Dallas: A 14-year-old Muslim boy who was arrested after a home-made clock he brought to school was mistaken for a possible bomb will be moving with his family to Qatar where he can attend school, his family said on Tuesday.
Ahmed Mohamed's family released a statement saying they had accepted a foundation's offer to pay for his high school and college in Doha, Qatar. He recently visited the country as part of a whirlwind month that included a Monday stop at the White House and an appearance at the US Capitol on Tuesday.
"We are going to move to a place where my kids can study and learn, and all of them being accepted by that country," Ahmed's father, Mohamed Elhassan Mohamed, told The Dallas Morning News before boarding an aircraft from Washington back home to Texas on Tuesday.
The statement said the family has been "overwhelmed by the many offers of support" since Ahmed's arrest on September 14 at his school in Irving, a Dallas suburb.
The family said it accepted an offer from the Qatar Foundation for Education, Science and Community Development to join its Young Innovators Program.
Ahmed, who along with his family will relocate to Qatar, received a full scholarship for his secondary and undergraduate education. Ahmed said he was impressed with the program and thinks he will "learn a lot and have fun, too".

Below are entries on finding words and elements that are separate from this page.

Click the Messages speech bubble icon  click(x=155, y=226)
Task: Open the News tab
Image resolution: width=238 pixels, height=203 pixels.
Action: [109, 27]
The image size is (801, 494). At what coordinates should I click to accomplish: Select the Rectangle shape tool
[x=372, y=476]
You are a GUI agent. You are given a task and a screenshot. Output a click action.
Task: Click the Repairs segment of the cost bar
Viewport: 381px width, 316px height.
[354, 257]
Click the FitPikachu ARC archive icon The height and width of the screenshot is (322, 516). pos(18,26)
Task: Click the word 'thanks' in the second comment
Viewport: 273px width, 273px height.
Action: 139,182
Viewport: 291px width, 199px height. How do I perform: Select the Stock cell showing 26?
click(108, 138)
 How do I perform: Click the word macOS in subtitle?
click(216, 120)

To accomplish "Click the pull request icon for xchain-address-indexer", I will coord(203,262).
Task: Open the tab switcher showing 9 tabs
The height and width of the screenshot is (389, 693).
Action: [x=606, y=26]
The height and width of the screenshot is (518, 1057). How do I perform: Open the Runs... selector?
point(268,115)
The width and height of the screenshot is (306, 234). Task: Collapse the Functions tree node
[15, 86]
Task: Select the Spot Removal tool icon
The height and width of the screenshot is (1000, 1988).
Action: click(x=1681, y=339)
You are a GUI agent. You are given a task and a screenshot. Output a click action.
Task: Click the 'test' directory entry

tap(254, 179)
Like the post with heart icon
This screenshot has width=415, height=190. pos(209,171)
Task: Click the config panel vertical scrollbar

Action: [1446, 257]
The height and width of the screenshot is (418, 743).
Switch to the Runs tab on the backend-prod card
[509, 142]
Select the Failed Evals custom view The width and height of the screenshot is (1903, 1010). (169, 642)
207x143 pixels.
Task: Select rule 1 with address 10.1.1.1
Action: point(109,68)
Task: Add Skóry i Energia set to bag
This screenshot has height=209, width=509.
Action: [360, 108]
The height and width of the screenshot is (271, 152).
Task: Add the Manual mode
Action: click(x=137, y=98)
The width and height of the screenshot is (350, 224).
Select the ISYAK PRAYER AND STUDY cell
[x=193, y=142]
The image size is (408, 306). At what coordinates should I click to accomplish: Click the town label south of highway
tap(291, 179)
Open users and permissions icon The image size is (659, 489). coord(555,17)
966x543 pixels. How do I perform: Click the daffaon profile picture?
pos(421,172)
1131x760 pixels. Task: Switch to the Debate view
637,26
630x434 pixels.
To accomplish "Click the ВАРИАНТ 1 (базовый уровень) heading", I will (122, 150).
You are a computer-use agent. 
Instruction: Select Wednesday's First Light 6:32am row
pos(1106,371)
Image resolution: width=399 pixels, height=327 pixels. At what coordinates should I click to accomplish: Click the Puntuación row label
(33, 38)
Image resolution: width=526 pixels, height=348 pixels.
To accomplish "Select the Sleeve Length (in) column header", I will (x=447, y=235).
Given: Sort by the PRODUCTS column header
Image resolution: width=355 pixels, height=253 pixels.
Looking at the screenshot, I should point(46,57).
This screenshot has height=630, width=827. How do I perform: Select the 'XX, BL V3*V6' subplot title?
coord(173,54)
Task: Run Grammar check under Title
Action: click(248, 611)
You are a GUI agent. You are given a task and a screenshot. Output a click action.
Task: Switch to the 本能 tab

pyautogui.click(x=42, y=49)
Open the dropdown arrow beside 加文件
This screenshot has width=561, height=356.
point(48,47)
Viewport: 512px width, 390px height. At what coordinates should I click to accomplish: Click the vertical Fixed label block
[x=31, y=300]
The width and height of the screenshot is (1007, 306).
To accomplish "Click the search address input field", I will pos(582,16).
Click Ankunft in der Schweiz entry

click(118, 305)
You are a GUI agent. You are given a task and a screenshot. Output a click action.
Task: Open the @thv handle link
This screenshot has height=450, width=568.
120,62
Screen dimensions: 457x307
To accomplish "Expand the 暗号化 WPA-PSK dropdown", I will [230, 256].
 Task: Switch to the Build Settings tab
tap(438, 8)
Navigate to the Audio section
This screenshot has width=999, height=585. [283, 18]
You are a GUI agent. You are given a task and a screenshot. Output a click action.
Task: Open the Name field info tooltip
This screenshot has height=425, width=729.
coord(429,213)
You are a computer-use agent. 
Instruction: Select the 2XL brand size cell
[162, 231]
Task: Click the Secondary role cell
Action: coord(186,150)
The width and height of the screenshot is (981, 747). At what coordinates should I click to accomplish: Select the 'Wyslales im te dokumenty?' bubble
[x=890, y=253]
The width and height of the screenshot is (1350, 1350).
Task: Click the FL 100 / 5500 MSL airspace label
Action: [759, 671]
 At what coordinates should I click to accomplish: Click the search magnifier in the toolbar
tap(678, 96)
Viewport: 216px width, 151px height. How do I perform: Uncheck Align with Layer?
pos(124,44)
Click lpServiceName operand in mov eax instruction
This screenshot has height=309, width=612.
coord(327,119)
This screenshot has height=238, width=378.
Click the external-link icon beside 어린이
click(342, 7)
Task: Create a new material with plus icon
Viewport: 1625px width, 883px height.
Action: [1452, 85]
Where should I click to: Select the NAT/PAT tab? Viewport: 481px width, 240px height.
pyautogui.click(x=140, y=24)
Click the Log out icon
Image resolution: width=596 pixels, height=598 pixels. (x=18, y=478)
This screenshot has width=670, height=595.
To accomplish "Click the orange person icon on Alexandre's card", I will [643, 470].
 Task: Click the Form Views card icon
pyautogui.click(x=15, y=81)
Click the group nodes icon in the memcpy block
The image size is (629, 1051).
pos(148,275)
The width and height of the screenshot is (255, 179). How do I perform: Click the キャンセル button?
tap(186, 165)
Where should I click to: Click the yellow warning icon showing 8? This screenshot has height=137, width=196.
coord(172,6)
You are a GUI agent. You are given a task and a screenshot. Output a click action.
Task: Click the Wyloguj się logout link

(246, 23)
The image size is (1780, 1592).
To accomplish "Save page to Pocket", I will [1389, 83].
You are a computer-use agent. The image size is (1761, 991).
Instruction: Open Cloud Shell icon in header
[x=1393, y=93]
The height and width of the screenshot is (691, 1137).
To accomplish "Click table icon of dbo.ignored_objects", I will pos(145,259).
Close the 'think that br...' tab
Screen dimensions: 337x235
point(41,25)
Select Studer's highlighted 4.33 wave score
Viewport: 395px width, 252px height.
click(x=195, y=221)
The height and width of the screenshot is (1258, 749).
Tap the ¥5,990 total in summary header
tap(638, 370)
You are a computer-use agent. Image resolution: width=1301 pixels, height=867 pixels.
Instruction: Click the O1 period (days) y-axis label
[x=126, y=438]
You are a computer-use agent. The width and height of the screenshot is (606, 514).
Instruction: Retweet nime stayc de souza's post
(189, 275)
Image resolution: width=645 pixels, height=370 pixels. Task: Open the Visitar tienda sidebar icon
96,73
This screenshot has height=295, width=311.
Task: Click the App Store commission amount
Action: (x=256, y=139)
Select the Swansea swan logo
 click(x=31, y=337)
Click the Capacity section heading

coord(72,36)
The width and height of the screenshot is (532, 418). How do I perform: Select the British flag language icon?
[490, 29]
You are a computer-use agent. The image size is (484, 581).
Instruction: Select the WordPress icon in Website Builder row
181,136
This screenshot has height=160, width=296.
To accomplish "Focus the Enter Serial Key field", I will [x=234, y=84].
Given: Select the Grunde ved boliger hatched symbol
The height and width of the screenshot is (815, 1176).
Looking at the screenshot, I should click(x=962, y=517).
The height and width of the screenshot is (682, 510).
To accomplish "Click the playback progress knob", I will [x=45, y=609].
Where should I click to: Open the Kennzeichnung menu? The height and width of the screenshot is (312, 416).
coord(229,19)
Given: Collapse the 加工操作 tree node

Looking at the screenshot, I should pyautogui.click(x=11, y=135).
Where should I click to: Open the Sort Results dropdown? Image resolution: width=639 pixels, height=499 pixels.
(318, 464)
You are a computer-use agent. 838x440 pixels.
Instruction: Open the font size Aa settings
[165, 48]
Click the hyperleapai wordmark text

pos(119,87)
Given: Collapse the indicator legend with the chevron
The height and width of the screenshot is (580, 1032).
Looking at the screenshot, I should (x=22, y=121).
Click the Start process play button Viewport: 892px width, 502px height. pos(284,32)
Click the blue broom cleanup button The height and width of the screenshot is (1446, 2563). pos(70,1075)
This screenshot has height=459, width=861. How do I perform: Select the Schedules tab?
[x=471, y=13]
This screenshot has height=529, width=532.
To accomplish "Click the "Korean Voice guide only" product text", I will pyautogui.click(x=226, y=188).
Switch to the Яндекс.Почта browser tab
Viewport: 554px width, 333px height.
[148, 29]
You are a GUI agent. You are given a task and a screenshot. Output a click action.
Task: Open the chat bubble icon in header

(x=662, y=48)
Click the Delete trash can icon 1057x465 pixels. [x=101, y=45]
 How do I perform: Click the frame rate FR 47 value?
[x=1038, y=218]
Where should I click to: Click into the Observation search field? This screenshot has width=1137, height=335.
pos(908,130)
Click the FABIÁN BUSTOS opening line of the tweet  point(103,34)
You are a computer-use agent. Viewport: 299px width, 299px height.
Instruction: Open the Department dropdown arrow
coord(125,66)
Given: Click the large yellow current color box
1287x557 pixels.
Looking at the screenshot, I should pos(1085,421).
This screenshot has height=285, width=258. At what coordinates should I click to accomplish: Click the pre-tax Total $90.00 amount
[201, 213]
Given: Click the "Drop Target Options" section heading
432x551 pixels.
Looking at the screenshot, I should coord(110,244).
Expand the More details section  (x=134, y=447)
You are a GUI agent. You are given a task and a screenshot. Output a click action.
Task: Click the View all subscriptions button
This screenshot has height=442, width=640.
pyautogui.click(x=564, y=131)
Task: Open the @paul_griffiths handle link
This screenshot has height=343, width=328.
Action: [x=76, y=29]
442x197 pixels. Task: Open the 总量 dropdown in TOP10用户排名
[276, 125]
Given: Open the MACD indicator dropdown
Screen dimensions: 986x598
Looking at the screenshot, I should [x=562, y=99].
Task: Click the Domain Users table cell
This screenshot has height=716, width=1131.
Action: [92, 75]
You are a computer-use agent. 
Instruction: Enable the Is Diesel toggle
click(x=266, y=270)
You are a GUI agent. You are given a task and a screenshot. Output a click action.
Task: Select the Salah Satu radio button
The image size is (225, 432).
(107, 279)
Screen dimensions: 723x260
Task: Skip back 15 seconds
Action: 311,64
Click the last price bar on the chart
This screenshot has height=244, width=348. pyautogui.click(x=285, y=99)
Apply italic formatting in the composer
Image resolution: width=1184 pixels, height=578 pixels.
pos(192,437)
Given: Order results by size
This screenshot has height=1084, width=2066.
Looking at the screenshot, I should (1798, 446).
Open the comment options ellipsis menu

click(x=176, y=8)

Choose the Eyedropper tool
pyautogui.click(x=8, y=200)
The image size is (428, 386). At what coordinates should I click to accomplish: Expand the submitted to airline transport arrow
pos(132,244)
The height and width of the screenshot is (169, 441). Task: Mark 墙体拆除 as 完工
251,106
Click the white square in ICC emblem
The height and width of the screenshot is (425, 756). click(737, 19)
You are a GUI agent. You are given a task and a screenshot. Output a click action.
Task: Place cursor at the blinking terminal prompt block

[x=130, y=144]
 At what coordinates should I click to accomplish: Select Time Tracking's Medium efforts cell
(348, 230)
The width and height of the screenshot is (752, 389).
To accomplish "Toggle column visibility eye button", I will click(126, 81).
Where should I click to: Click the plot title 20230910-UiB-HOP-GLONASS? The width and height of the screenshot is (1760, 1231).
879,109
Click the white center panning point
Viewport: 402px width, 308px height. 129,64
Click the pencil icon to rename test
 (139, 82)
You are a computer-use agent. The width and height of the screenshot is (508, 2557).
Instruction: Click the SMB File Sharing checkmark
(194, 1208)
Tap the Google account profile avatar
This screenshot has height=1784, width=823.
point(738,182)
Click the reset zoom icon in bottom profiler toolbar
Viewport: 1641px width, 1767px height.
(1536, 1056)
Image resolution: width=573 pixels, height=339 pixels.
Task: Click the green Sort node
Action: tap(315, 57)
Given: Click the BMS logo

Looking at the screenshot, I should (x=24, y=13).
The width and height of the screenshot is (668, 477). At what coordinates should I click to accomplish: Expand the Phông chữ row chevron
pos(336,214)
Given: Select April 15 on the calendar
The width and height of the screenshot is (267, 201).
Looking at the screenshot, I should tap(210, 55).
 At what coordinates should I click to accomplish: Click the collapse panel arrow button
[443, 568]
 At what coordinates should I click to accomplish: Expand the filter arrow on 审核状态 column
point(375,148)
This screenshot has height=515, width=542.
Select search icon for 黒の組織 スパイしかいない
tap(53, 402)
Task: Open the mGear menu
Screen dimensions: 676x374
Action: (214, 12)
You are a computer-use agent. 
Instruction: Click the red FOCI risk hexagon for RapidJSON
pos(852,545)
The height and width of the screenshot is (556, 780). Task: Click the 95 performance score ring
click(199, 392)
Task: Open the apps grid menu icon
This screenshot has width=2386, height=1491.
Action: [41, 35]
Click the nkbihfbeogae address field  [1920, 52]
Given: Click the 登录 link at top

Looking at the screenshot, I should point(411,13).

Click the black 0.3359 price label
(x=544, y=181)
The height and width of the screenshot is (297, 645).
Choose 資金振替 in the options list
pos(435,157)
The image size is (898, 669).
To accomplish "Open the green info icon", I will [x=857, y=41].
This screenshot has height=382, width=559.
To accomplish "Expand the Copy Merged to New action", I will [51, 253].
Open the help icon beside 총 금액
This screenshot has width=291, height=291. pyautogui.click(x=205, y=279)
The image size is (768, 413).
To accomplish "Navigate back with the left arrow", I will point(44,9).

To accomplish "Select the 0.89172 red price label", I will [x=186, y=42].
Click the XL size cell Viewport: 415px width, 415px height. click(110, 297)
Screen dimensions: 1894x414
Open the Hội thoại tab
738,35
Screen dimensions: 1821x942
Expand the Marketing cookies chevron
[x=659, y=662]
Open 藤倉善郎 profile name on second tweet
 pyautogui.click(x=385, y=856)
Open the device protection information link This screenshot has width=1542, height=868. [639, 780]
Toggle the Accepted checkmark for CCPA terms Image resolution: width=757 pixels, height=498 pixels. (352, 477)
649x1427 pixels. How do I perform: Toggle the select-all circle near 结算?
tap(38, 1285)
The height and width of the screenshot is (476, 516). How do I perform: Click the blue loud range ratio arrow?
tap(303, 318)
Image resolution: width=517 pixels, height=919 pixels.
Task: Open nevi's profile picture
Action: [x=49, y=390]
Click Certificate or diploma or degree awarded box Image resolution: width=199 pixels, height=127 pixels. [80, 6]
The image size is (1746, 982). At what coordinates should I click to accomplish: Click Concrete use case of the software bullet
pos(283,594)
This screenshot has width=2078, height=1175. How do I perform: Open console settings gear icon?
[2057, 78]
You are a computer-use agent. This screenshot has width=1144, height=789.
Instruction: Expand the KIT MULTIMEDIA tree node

Ahmed took a home-made clock to his high school where a teacher thought it could be a bomb. The school then contacted police, who handcuffed the boy and took him to a detention center. The school also suspended him for three days.
A police photo of the device shows a carrying case containing a circuit board and power supply wired to a digital display. Police ultimately chose not to charge Ahmed with having a hoax bomb, and the police chief said there was no evidence the teen meant to cause alarm. His parents later withdrew him from the school.
But in recent weeks, the teenager has been travelling the world. Ahmed earlier this week told The Associated Press that he had visited Google and Facebook, along with other companies and institutions. He also visited Sudan, where he met with President Omar al-Bashir, which prompted criticism as al-Bashir is wanted by the International Criminal Court on charges of genocide and war crimes for atrocities linked to the fighting in Darfur province.
Ahmed's father is a Sudanese immigrant to the US and a former presidential candidate in Sudan who ran against al-Bashir.
Before attending "Astronomy Night" at the White House on Monday, where he chatted briefly with President Barack Obama, Ahmed said he was grateful. He said the lesson of his experience is: "Don't judge a person by the way they look. Always judge them by their heart."
At the US Capitol on Tuesday, Ahmed stood alongside California Rep Mike Honda as the Democrat praised the teen, saying Ahmed had used his negative experience to raise awareness about racial and ethnic profiling.
Honda and more than two dozen other congressmen sent a letter to attorney general Loretta Lynch last month, calling on the Department of Justice to investigate Ahmed's detention and arrest.